====== EXTRAIT DU DOCUMENT

Il y avait ce club de musique folk à Los Angeles, le Ash Grove. Des chanteurs de blues s’y produisaient, comme Lightnin’ ou Bukka White. Et j’avais rencontré ce jeune homme à un vernissage, alors que je tournais un documentaire industriel au Texas, sur une ­manufacture de pipelines. Je lui ai expliqué ce que je faisais, et il m’a confié ­vouloir faire des films lui aussi. Je lui ai dit : « Viens à Los Angeles, tu seras mon assistant, et mon patron te filera du fric. » Et c’est comme ça qu’il a appris à faire ce que je faisais. On allait ensemble au Ash Grove. Un soir, il m’a dit qu’il connaissait quelqu’un, au Texas, qui avait un studio d’enregistrement, et que ce quelqu’un connaissait quelqu’un qui connaissait bien Lightnin’. Je crois que ce qui le motivait, c’est que son père le considérait comme une pelure, un hippie en situation d’échec, et qu’il essayait toujours de le convaincre de faire quelque chose de sa vie. Maintenant, son père, c’était aussi un riche fabricant de chaussures pour femmes. Ah, donc il y avait de l’argent à prendre pour faire un film ?
Le vieux lui a prêté 5 000 dollars. Et on était en 1967. Ça représentait donc beaucoup d’argent.
Aujourd’hui ça doit faire quelque chose comme 15 000 dollars. Donc on est allés backstage pendant que Lightnin’ jouait, avec un projecteur 16 mm et une copie de ce film sur Dizzie Gillespie sur lequel j’avais bossé. J’ai dit à Lightnin’ qu’on voulait faire un film sur lui et il a demandé : « Combien vous avez, les gars ? » J’ai répondu : «Ben, on a 5 000 dollars. » Il a ajouté : « Eh bien, c’est juste ce qu’il faut. Vous me filez le fric et vous pouvez faire tout ce que vous voulez. » Alors j’ai dit : « Ben, on a besoin d’une partie du fric pour les pellicules et l’essence jusqu’au Texas. » Lightnin’ a finalement accepté 1 500 dollars : 500 d’avance à la signature de l’accord, 500 à mi-parcours et 500 quand tout serait fini. Formidable.

============
====== ENREGISTREMENTS DE DONNÉES

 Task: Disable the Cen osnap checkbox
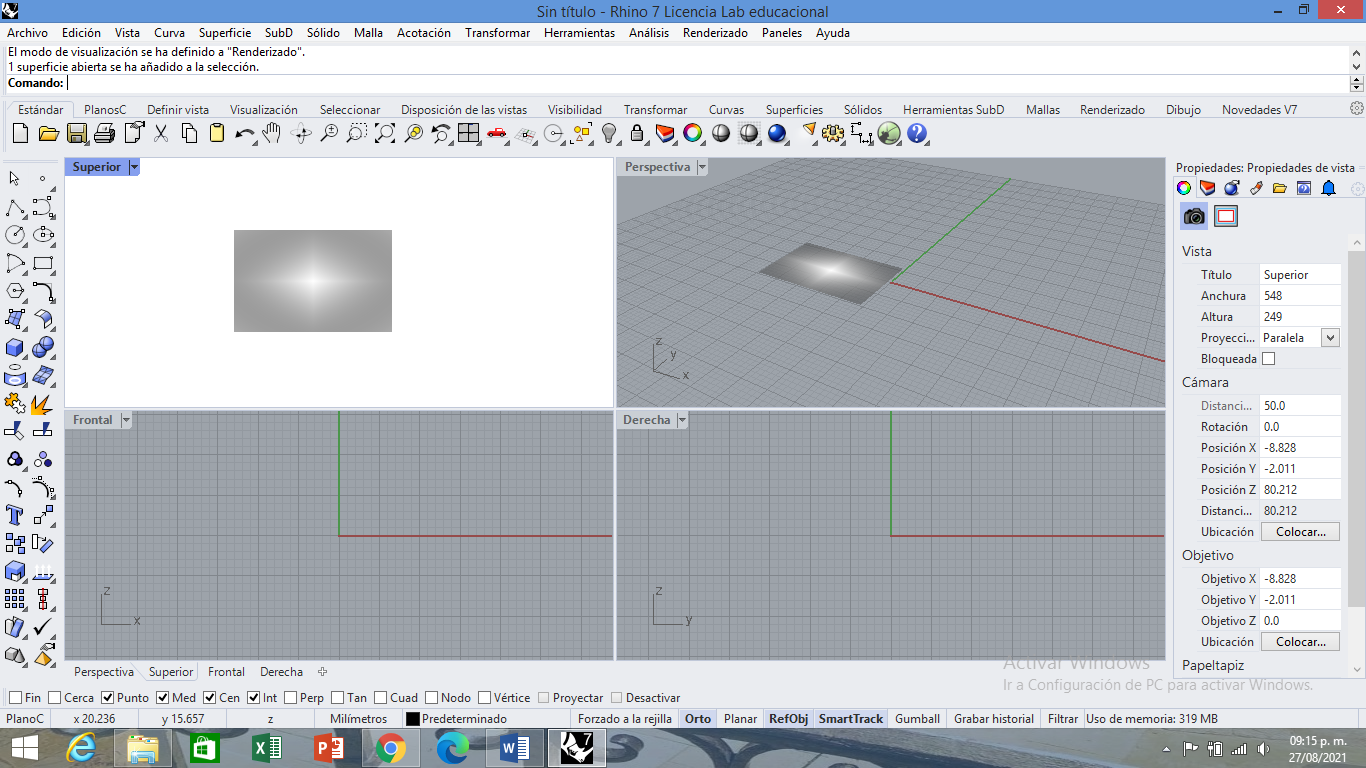click(210, 697)
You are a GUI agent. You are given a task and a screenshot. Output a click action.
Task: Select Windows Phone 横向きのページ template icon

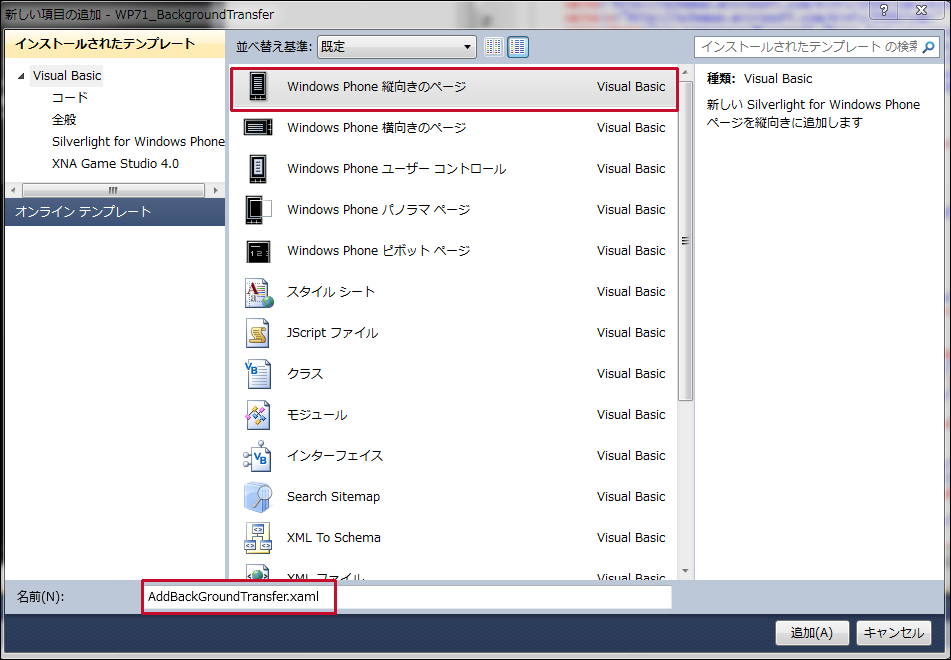click(x=258, y=127)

============

**EXERCICES ÉCRITS**
A) Dans l'extrait sur le film consacré à Lightnin', quelle somme Lightnin' a-t-il finalement acceptée ?
B) Recopiez à l'identique chaque ligne des enregistrements, en laissant les images de côté.

**CORRIGÉ DE L'EXERCICE**
A) 1 500 dollars.

B)
 Task: Disable the Cen osnap checkbox
click(210, 697)
You are a GUI agent. You are given a task and a screenshot. Output a click action.
Task: Select Windows Phone 横向きのページ template icon

click(x=258, y=127)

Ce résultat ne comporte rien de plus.